TO DO:
Nothing but a number is wanted here: the count of lines in the data holding the word "Open".

LISTED ENTRIES:
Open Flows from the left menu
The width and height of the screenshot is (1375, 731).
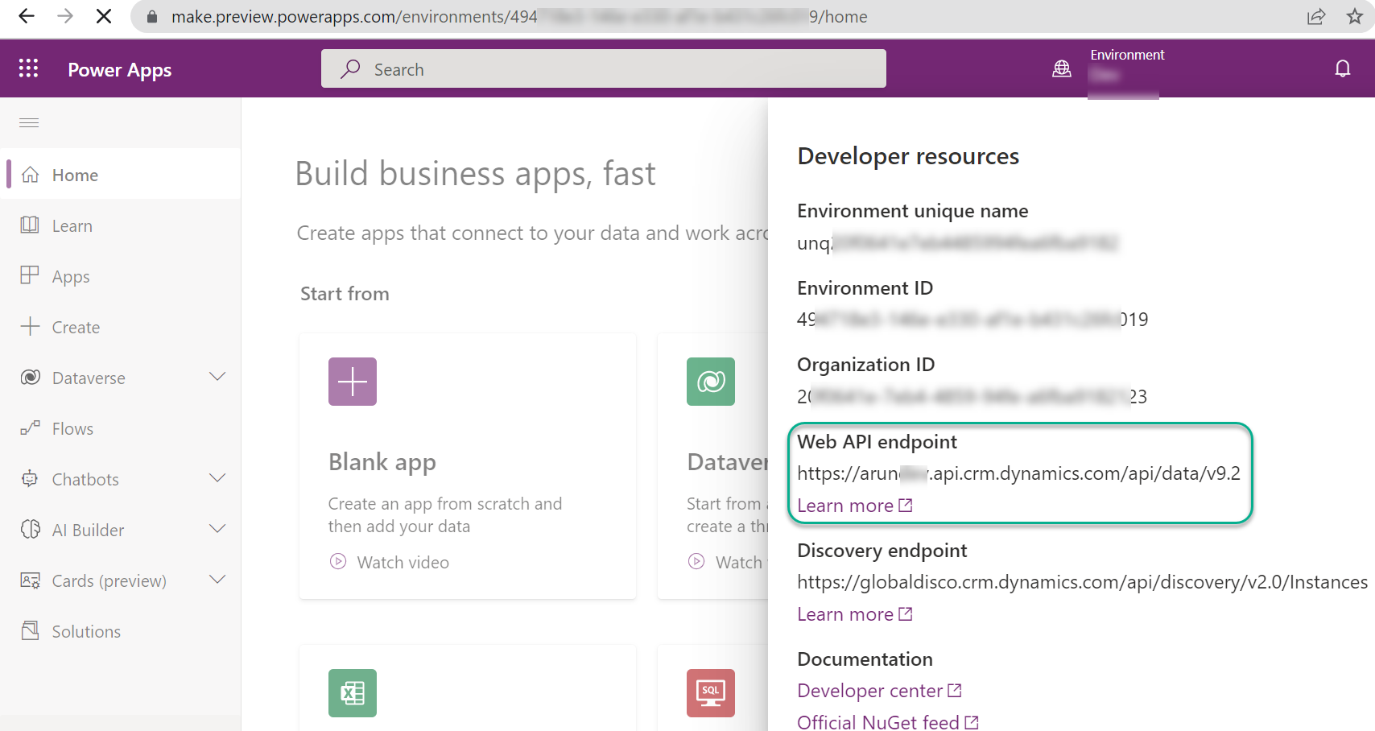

==

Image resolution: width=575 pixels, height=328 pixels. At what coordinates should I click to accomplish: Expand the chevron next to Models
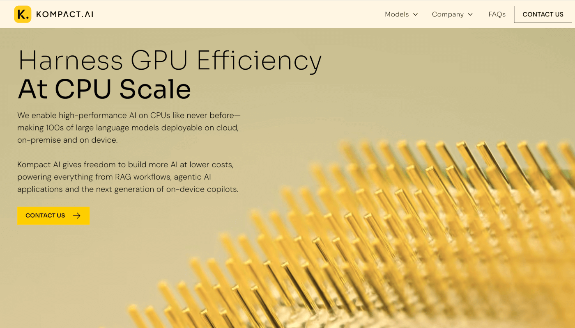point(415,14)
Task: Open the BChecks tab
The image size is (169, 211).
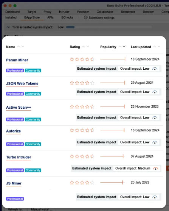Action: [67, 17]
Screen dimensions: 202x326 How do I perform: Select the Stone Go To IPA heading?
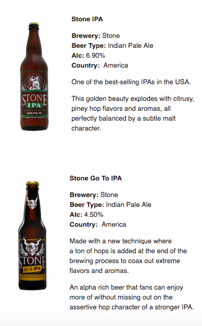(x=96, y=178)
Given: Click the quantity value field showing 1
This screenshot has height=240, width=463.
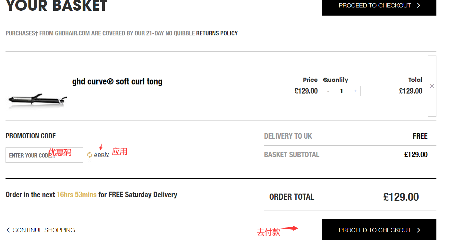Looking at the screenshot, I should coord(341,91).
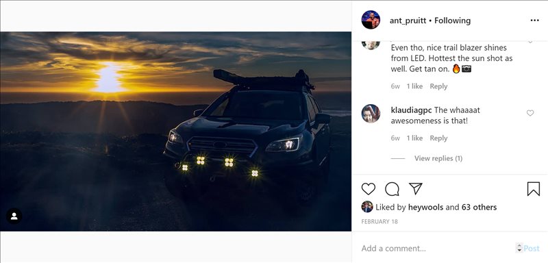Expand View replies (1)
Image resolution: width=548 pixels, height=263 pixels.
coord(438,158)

RESULT OF THE TASK:
2